Speaking at the event, Ms von der Leyen said: “Without an extension of the transition period beyond 2020 you cannot expect to agree on every single aspect of our partnership. We will have to prioritise.
“We are prepared to design a new partnership with zero tariffs, zero quotas, zero dumping – a partnership that goes well beyond trade and is unprecedented in scope.”
The Commission President also warned there would be “consequences” to leaving the EU and that the UK would have to accept compromise.
She said: “Our partnership cannot and will not be the same as before.
“It will not be as close as before because with every choice comes a consequence. With every decision, comes a trade-off.
“Without the free movement of people, you cannot have the free movement of capital, goods and services.
“Without a level playing field on environment, labour and state aid, you cannot have the highest quality access to the world’s largest single market.
“The more divergence there is, the more distant the partnership will be.”
Opposition parties have hit out at Mr Johnson for imposing an “unrealistic” deadline to strike a trade deal with the EU.

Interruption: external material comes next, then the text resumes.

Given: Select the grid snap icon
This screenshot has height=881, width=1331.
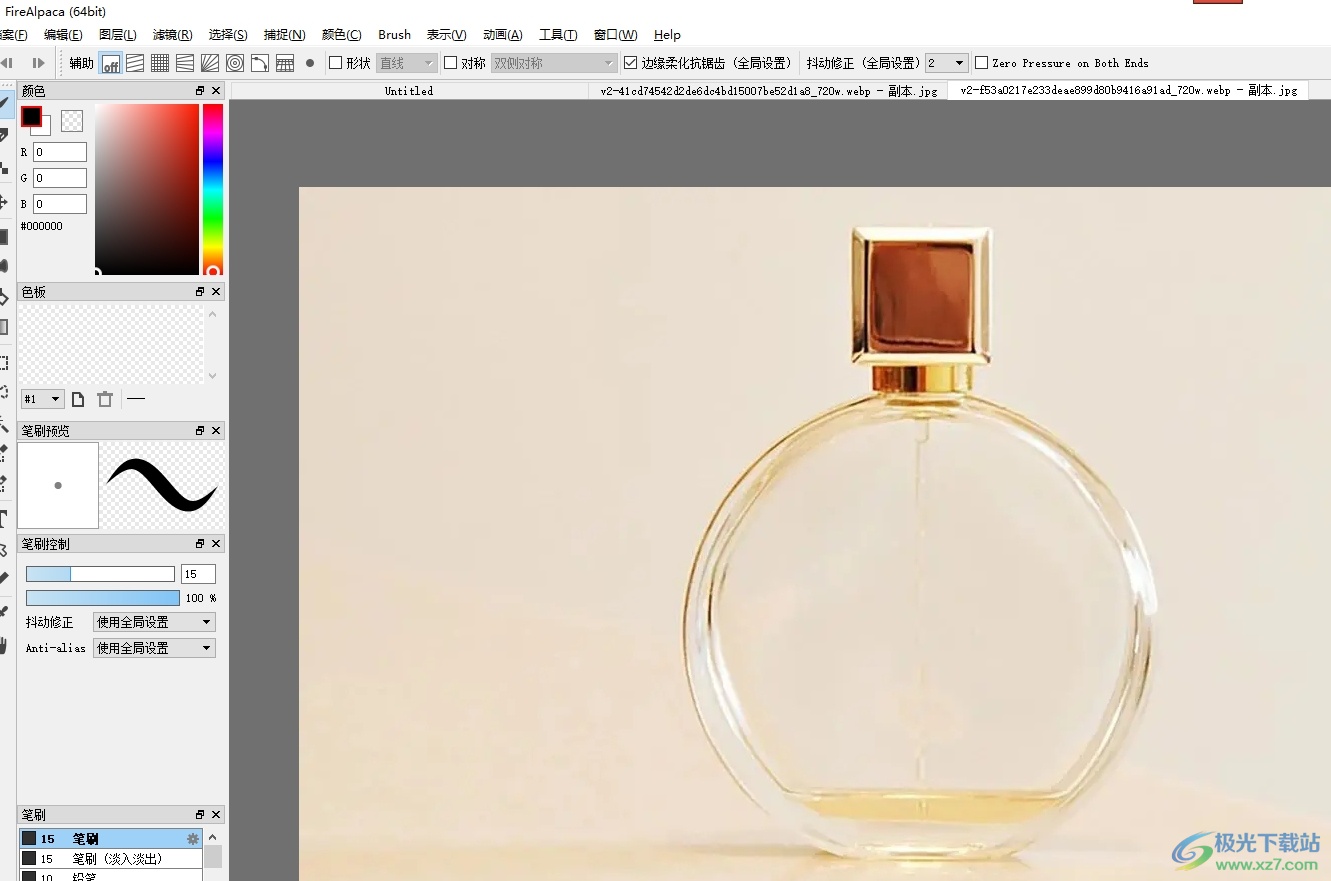Looking at the screenshot, I should pyautogui.click(x=160, y=64).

Liberal Democrat Brexit spokesman Alistair Carmichael said: “It is becoming increasingly clear that the hard deadline Boris Johnson has set for negotiating the future relationship between the EU and UK is unrealistic.

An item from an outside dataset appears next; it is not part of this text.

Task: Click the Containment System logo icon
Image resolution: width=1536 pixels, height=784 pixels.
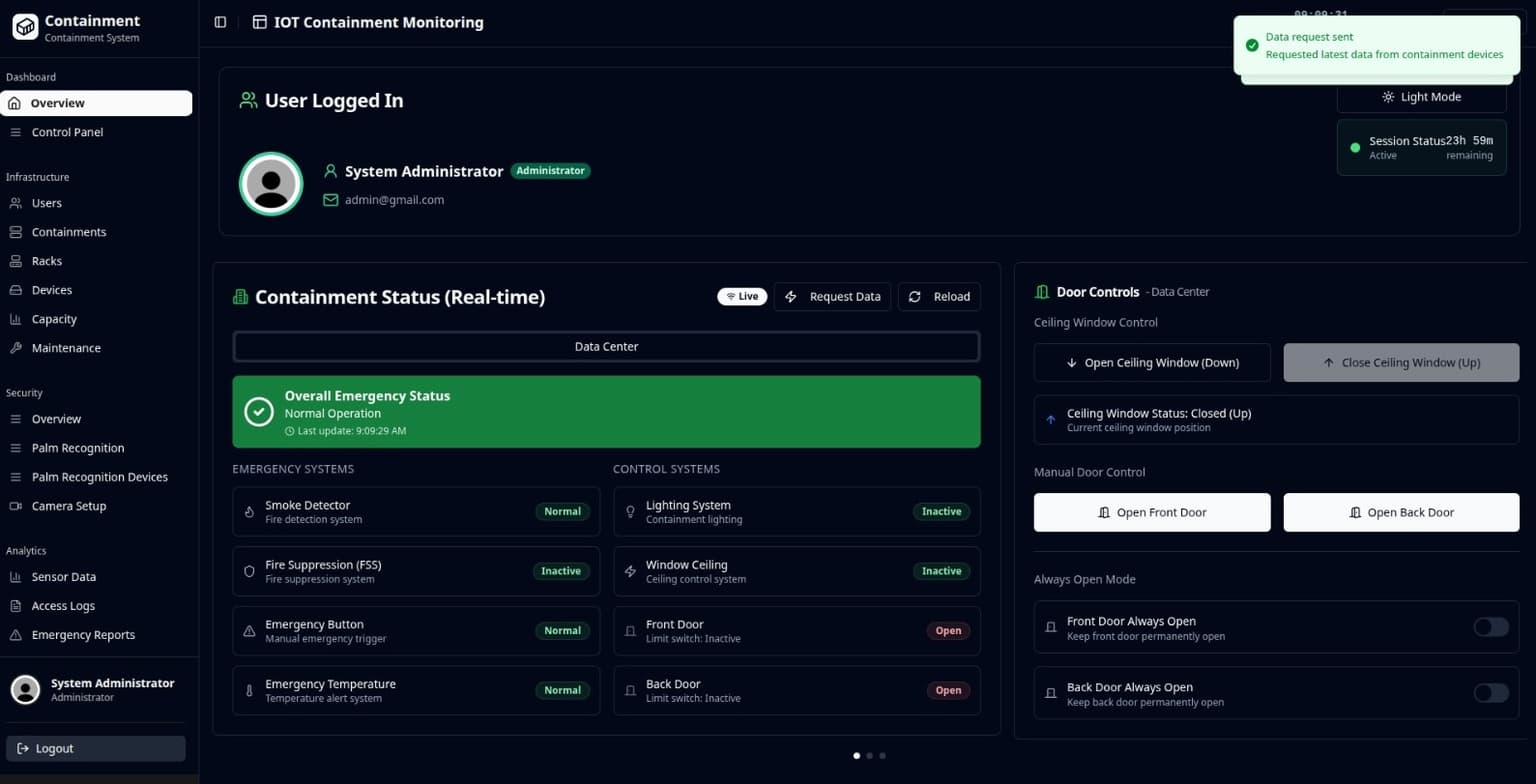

“Von der Leyen’s comments highlight that the Tory Government must be open to extending the transition period beyond the end of this year to ensure we do not leave with a half-baked deal or crash out without any deal at all.
Green Party MP Caroline Lucas also asked Stephen Barclay, the secretary of state for exiting the European Union, why he wanted to “tie the Government’s hands” on the length of the transition period and “risk the disaster of no deal” at the end of the year.
The Labour party are pushing for a new clause to Brexit legislation, to avoid a no deal Brexit at the end of 2020.
Jeremy Corbyn tabled an amendment seeking a two-year extension to the implementation period if certain conditions are not met by mid-June.
Such talks for an extension would not be required if an agreement on the future trade relationship has been concluded or the Commons has passed a motion approving the government’s intention not to apply for an extension.